— Problem statement —
Keeping every character intact, repeat the whole listing.

— Supplied material —
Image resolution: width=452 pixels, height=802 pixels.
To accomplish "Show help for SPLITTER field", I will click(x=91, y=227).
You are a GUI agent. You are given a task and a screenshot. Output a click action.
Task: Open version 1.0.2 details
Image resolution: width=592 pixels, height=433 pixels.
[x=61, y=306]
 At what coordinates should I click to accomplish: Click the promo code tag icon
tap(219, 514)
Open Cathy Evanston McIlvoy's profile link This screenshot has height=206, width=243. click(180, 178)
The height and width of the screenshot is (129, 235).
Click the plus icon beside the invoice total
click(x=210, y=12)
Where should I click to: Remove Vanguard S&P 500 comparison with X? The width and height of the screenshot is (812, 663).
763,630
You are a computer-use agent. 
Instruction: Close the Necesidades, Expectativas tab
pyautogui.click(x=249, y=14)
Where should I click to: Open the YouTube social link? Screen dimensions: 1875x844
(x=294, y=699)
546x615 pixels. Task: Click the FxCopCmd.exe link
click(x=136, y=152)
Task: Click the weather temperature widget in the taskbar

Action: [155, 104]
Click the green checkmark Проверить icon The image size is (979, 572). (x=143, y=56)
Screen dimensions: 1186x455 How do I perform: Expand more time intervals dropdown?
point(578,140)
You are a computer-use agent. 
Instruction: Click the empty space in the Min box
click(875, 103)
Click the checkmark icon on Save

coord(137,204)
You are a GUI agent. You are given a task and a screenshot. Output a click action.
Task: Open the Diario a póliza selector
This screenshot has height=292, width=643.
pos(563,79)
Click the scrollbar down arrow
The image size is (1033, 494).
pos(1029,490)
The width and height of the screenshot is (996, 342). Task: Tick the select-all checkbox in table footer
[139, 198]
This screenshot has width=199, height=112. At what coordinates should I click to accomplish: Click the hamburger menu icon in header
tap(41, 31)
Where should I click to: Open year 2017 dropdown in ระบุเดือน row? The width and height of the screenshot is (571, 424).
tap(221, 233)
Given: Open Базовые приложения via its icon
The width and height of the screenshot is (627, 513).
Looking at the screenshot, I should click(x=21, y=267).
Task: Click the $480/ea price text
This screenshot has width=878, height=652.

— Solution to this problem —
Image resolution: width=452 pixels, height=802 pixels.
To accomplish "Show help for SPLITTER field", I will click(x=91, y=227).
You are a GUI agent. You are given a task and a screenshot. Output a click action.
Task: Open version 1.0.2 details
Image resolution: width=592 pixels, height=433 pixels.
[x=61, y=306]
 At what coordinates should I click to accomplish: Click the promo code tag icon
tap(219, 514)
Open Cathy Evanston McIlvoy's profile link This screenshot has height=206, width=243. click(180, 178)
The height and width of the screenshot is (129, 235).
Click the plus icon beside the invoice total
click(x=210, y=12)
Where should I click to: Remove Vanguard S&P 500 comparison with X? The width and height of the screenshot is (812, 663).
763,630
You are a computer-use agent. 
Instruction: Close the Necesidades, Expectativas tab
pyautogui.click(x=249, y=14)
Where should I click to: Open the YouTube social link? Screen dimensions: 1875x844
(x=294, y=699)
546x615 pixels. Task: Click the FxCopCmd.exe link
click(x=136, y=152)
Task: Click the weather temperature widget in the taskbar

Action: [155, 104]
Click the green checkmark Проверить icon The image size is (979, 572). (x=143, y=56)
Screen dimensions: 1186x455 How do I perform: Expand more time intervals dropdown?
point(578,140)
You are a computer-use agent. 
Instruction: Click the empty space in the Min box
click(875, 103)
Click the checkmark icon on Save

coord(137,204)
You are a GUI agent. You are given a task and a screenshot. Output a click action.
Task: Open the Diario a póliza selector
This screenshot has height=292, width=643.
pos(563,79)
Click the scrollbar down arrow
The image size is (1033, 494).
pos(1029,490)
The width and height of the screenshot is (996, 342). Task: Tick the select-all checkbox in table footer
[139, 198]
This screenshot has width=199, height=112. At what coordinates should I click to accomplish: Click the hamburger menu icon in header
tap(41, 31)
Where should I click to: Open year 2017 dropdown in ระบุเดือน row? The width and height of the screenshot is (571, 424).
tap(221, 233)
Given: Open Базовые приложения via its icon
The width and height of the screenshot is (627, 513).
Looking at the screenshot, I should click(x=21, y=267).
Task: Click the $480/ea price text
This screenshot has width=878, height=652.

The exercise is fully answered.